▸ WHAT YOU ARE ASKED TO DO: Copy each of the entries below faithfully, setting aside any pictures.

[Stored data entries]
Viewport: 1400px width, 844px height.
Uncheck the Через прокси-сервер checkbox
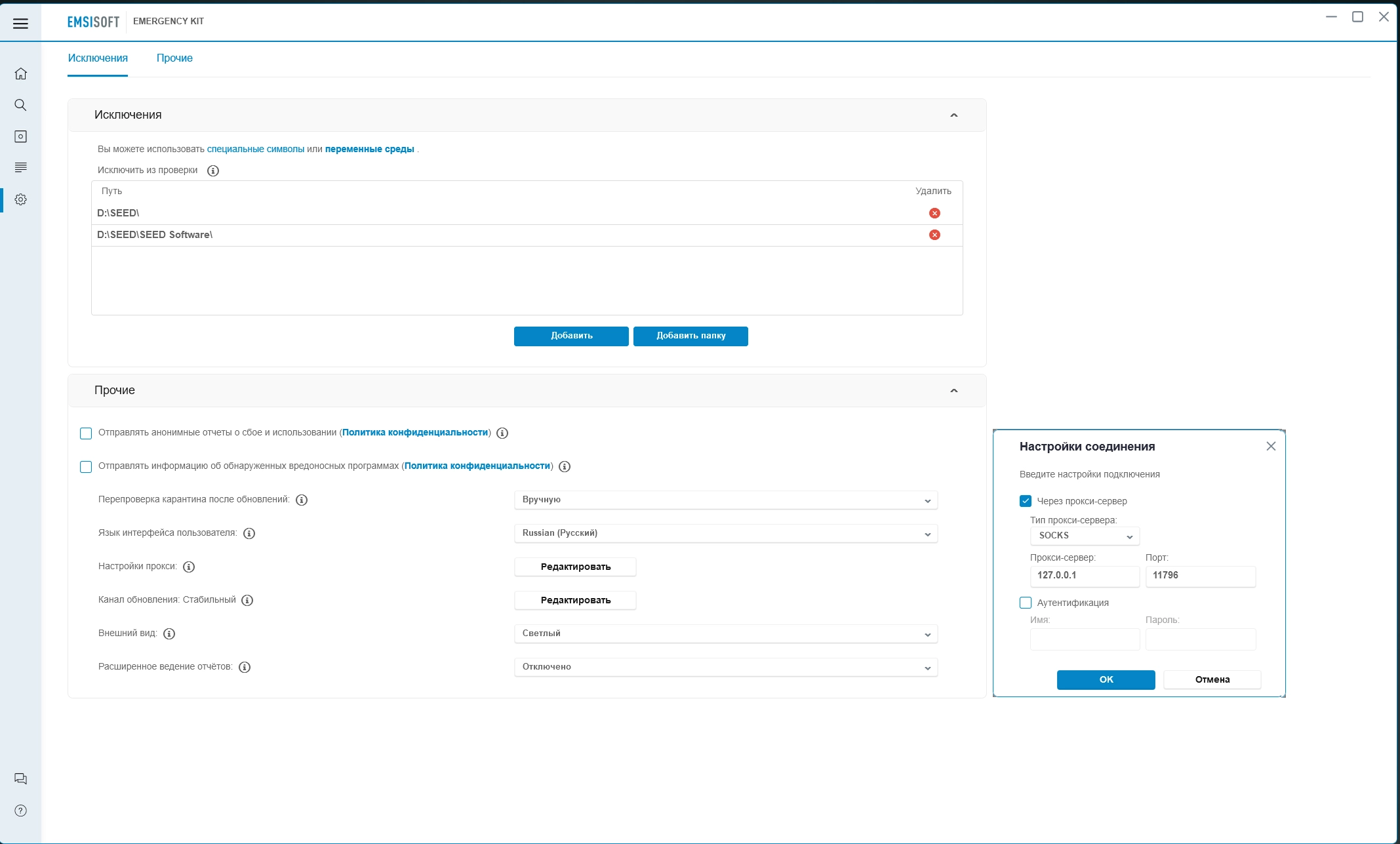(x=1026, y=501)
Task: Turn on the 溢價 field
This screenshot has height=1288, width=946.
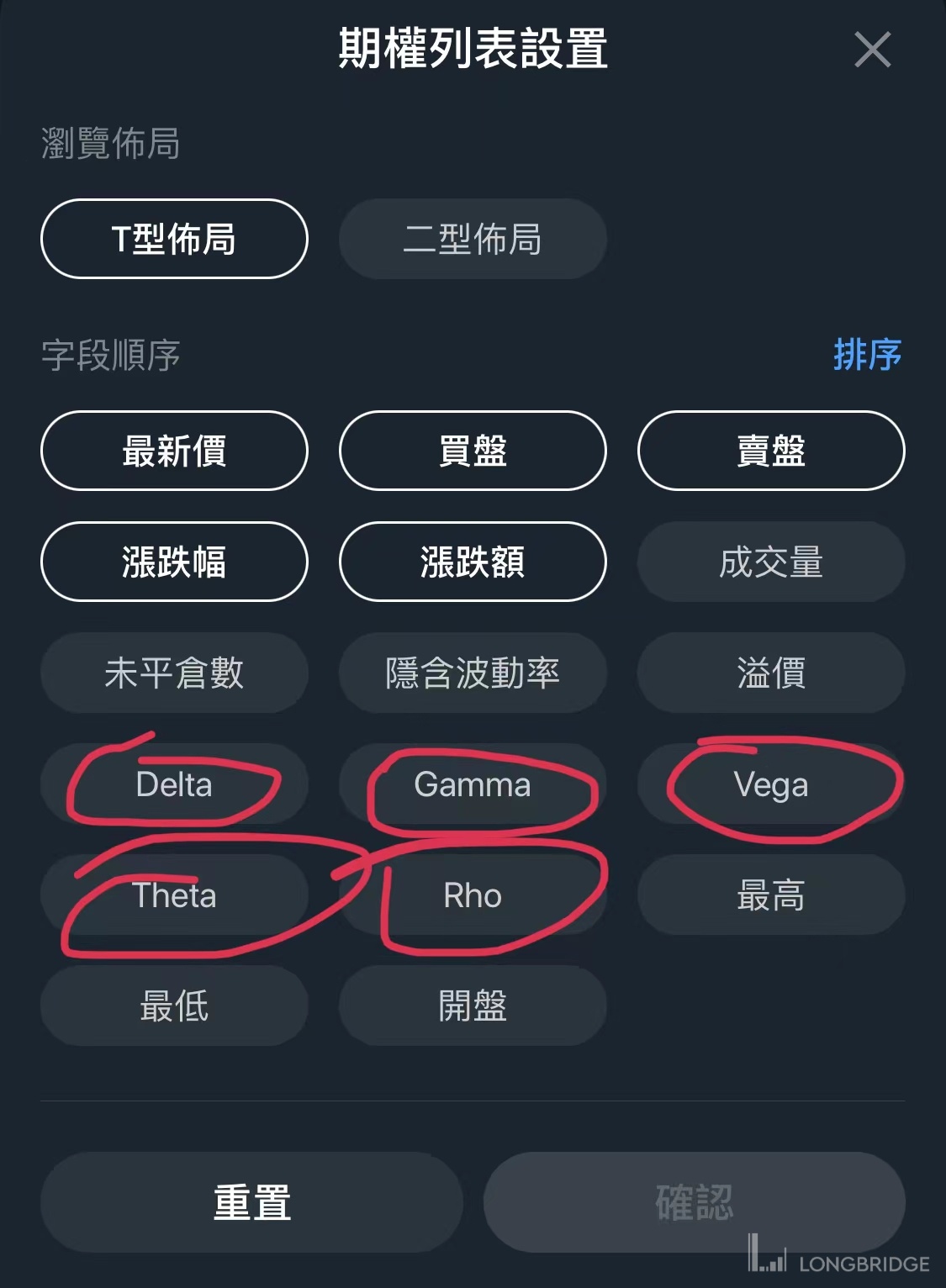Action: [x=771, y=673]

▸ WRITTEN SOLUTION:
Viewport: 1400px width, 844px height.
Uncheck the Через прокси-сервер checkbox
(x=1026, y=501)
Task: Turn on the 溢價 field
This screenshot has height=1288, width=946.
Action: [x=771, y=673]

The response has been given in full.